How many successful senior interior designers can you name who are female? From Philippe Starck to Marc Newson and Marcel Wanders, success stories of women in interior and architectural design are drowning in a sea of men. There are handful of high profile women working in design, namely Patricia Urquiola and Ilse Crawford, but that’s about it!

In fact, looking as far back as the early 1900’s, women in design are often overshadowed by their male counterparts. A good example is Charlotte Perriand. She worked in a studio with Le Corbusier, who took credit for a lot of her work, and it was only after she died that her incredible talent was acknowledged.

A lot of the junior designers are women but once they leave to have a family it is often difficult for them to come back in a client facing role unless its 40+ hours a week, which is really hard to do with a family. 

Women have slowly been emerging from the blanket of men, but there is still a long way to go in interior and architectural design.

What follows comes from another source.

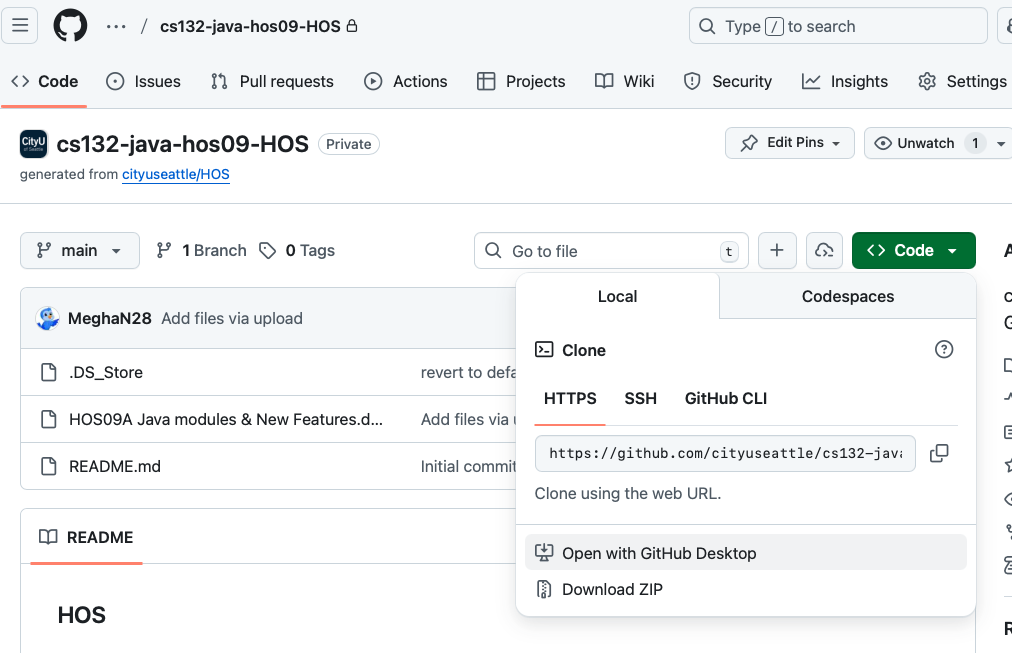Copy the repository clone URL
The image size is (1012, 653).
click(938, 453)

Here is my advice to other women who are surrounded by men in their industry.

Follow your passion

It goes without saying that when you love what you do, you’ll never work a day in your life. If you have a passion for design, follow it with full momentum and make that dream happen.

I have always had an affinity for space and volume and have always been passionate about the effect that our surroundings have on us. I believe that people are the product of their environment and I studied interior design because I wanted to design spaces that made a difference in people’s lives – whether that is at work, at home or at play.

Being a designer has never really felt like a job to me – I still work pretty hard but I do it because I love it. Being a designer is who I am and it’s a pretty amazing way to make a living. I have worked and studied through one recession and one global financial crisis and it hasn’t always been easy to make a living as an interior designer. But because I really love and believe in what I do I have been able to bear the tough times.

Take every opportunity – and learn from it

The journey to becoming a success in design, or any career, begins with saying yes to everything, taking risks and learning from mistakes.

Early on in my career, I took every opportunity I could to learn more, do more and get more experience. I worked long hours, was first in and last to leave and I offered to help the senior designers whenever I could.

I watched how the senior designers worked, and I’d hear how they talked to clients and suppliers and learnt from them how to behave as a designer. I took on as much responsibility as I could get my hands on and I took as much advice and constructive criticism as I could get – it paid off in the long run.

Broaden your horizons

Travelling is a great past time but being able to travel around the world, experiencing and learning about different cultures is an essential part of having a career in design.

So much of the world around me informs my work so it’s important that I read, research and travel and bring this knowledge back to our projects and our studio.

Exploring different places and broadening my knowledge in design, technology and human behaviour are both educational and inspirational elements of my job that help me to be a more successful designer.

Be you and know your worth

At the beginning of my career I initially thought I had to be more corporate, more serious. But as I’ve progressed, I’ve found that by being my authentic self and forgetting about “competing with the boys”, I’m more successful in my career.

The more you value yourself and how authentic you are, the more the ‘right’ clients will be attracted to you and the more fun life becomes as you will be collaborating with like-minded people, clients, and colleagues who have similar values and goals.

Being a woman in a male dominated industry can be confronting and difficult. But if you believe in what you do, take advantage of every opportunity that comes your way, broaden your experience with education and travel and be your amazing authentic self, you too can become a successful woman in your industry.

My industry is dominated by men. A phrase that I know is often said a lot, but my career in interior and architectural design is really lacking in female representation at a senior level.